When I gave up work I was reliant on my husband. We both had individual accounts, and a joint account. Individual mainly as I kept the one before I was married and also I worked til my second, and he kept his as he had an ex and children from his first marriage that he supported. He earned about 20 times what I did. He would ask me about any major purchases before he made them and we made most (car, sofa, holidays) decisions together. It was trust I guess. I was co -owner of the house (I did put most of the deposit for it from the sale of my house) and he paid the mortgage and all bills. He never ever questioned what and how I spent money. And I never questioned him - again it was trust.

Gooseygoosey12345 · 22/07/2019 20:30

The best advice my Nan ever gave me was "always have your running away money". That's not necessarily running away from your husband, just like rainy day money. She was right, it's nice to know you have a few bob to fall back on

ednclouda · 22/07/2019 20:30

its called the bikini fund

Vulpine · 22/07/2019 20:33

Never had a problem with spending the money my dh earned because I felt I earned it too by looking after his kids and same vice versa. But I do have a running away fund.

mindproject · 22/07/2019 20:34

It took me a couple of years to realise my ex was an arsehole. Luckily I had savings, a job, and a house I owned outright. Without at least 2 of those things I would have drowned in a sea of shit.

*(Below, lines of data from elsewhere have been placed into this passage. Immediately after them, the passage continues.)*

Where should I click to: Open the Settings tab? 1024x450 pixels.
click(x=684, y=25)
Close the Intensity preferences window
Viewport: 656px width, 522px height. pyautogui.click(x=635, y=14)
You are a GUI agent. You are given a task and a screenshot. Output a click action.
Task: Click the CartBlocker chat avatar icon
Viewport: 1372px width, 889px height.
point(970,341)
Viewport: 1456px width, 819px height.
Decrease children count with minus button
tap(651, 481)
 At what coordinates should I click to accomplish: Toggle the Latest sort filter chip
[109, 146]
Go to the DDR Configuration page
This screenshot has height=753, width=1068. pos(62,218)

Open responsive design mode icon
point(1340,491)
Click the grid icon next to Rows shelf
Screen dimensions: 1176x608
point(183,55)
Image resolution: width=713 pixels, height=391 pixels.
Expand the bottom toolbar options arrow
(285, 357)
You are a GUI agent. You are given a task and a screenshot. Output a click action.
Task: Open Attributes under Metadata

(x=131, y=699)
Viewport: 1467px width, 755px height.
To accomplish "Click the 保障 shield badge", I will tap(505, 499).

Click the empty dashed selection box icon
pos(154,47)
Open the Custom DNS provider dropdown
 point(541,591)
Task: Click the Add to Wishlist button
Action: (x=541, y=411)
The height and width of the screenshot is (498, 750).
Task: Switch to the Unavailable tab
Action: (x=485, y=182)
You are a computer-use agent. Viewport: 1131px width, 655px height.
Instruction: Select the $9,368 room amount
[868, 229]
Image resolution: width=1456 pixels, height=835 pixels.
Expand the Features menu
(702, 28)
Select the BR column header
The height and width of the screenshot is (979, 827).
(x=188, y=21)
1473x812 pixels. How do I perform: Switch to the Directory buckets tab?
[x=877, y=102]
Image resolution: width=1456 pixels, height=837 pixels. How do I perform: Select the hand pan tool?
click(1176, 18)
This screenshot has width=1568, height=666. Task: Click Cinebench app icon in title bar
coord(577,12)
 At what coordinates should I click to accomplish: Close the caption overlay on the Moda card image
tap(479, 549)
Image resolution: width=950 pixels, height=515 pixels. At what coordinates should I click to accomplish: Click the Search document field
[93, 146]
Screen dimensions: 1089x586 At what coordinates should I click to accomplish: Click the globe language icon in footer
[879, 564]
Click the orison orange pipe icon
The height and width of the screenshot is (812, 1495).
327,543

REllenR · 22/07/2019 20:38

@Graphista that is their take on it. They are my friends. They've told me about it. However most of my friends earn similar to their husbands (or have the potential to do so and have gone back to work full time).

GreenFieldsofFrance · 22/07/2019 20:38

I advocate having access to your own pool of money. I do it myself and I'm in charge of the savings account. However if push comes to shove, even if things break down with dh, that money is still up for grabs. Just because he doesn't know the password to the savings account, he knows it exists, it's half his.

So I guess the question is about a "secret" fund. I'm not sure how that would work. Wouldn't that still be up for grabs if you got into the financial part of a divorce when you have to declare everything?

DelurkingAJ · 22/07/2019 20:40

If you’d asked ‘should both parties have the ability to look after themselves should something unforeseen happen’ then I’d be with you all the way.

‘Running away fund’ makes my skin crawl. It means (to me) that you’re already in an abusive relationship because things are already that unequal.

2eternities · 22/07/2019 20:42

I'd feel like a servant if I lived off a man's money, completely inept and powerless. But really, many women don't have any money to save and every penny goes on essentials. In fact millions live this way so yeah, due to cuts to refuges etc many women are stuck in abusive relationships due to money. This government seems determine to make women's lives hard (well, those pesky poor women) and that includes forcing them to stay with abusive men due to finances. No woman in my family or extended family has bloody savings, folk can't afford it.

Grobagsforever · 22/07/2019 20:54

So much naivety on this thread. I'm actually staggered.

HALF OF ALL LONG TERM RELATIONSHIPS BREAK DOWN. And when they do, money matters can get very nasty, very quickly.

No one is protected from that NO ONE.

ALL WOMEN NEED TO PURSUE FINANCIAL INDEPENDENCE AND SECURITY.